Over the past decades we have relied heavily on the talents of one excellent health provider Theresa Cameron. This talented and professional lady is one in a million and deserves accolade after accolade.
Here are some of the events associated with aging that absolutely demand frequent attention:
For most of my aging years, walking has been my most precious exercise. Well, that has come to a screeching halt. The old left knee just recently told me that it is worn out. Yup, bone on bone and nothing helps except frequent shots right into the knee with something that relieves some of the pain. Now, my body has developed some sort of immunity to the shots.
At first I was of the opinion that there was no way surgery was in the future for this old writer. But, it wasn’t long before the situation evolved into begging the surgeon to please get me some relief from such sharp, sharp pain. So, it becomes mandatory that a surgeon enter into this equation. But enduring recovery will be mild compared to the constant pain which advances to excruciating pain with just the wrong movement. It becomes pretty evident that this aging body of mine cannot endure such pain forever.
The addition of a Veterans Affairs outpatient medical clinic in our town has lent itself to some very welcome and great health care. Matched with Theresa’s loving care, it’s a great combination.
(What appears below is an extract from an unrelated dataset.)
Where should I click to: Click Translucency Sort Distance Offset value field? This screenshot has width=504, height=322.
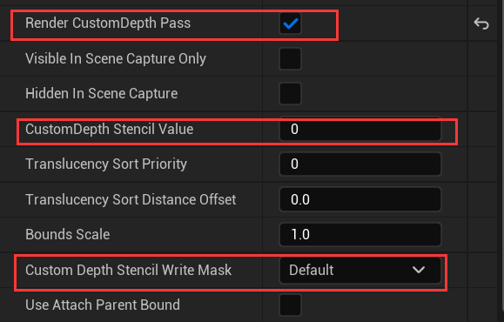[x=360, y=199]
Our old bodies are entering into a well-cared-for era that is so wonderful.
Oh, there are other ailments. For instance, with age comes prevention of high blood pressure, so that involves taking the ever-famous Metformin. What a wonder drug with absolutely no side effects.
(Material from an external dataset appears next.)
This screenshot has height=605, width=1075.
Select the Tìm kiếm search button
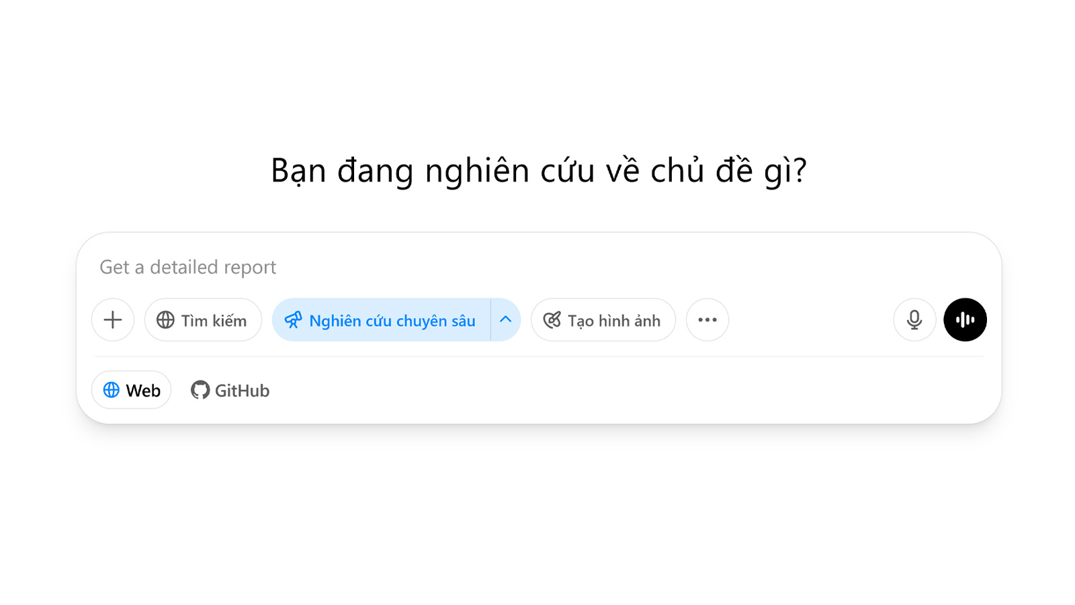pyautogui.click(x=203, y=320)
Aging also brings about cholesterol problems, so administer some statins and the problem goes away. Maybe there are a few side effects with this one.
And of course there are the old eyes. Way back when we both received “new eyes” with the advent of cataracts, Dr. Curt Wischmeier installed devices that gave us almost 20/20 vision. Of course, it has deteriorated since then.
My vision went haywire while I was still working for Northwest Airlines. One night when we were going from Spokane, Wash., to Seattle, I was flying, and I looked down at my procedure for finding the runway at Seattle/Tacoma. Suddenly, I could not read the fine print. From then on, I had to start wearing glasses. I was a youthful 47 then.
As for my hearing, it’s best we take into account my ears were subjected to years and years of jet engines. Maybe about 30-plus years of it, so they have withstood some awful attacks of loud sounds that we all know is not fixable. Any such damage is permanent. But that is easily fixed by adding hearing aids into life’s equation.
So there are devices sticking in both ears, all thanks to the wonderful veteran programs for we unhealthy old vets. Accolades to the greeters at the vet clinic — Cheryl, Angela and the famous, kind and friendly Mary Cooper.
Those devices are from the most able-bodied hands of Dr. Pat Coughlin, his lovely wife Ruth and their highly talented and always friendly daughter Heather. What a genuine experience to have these warm, friendly folks administer to us. We love them all.
Well, I could continue until the “cows come home,” but that will have to be all for now. It is my sincere hope that boredom did not set in while you, the readers, listened to this narrative about an old, aging veteran whose body is slowly entering into an era of lots of maintenance.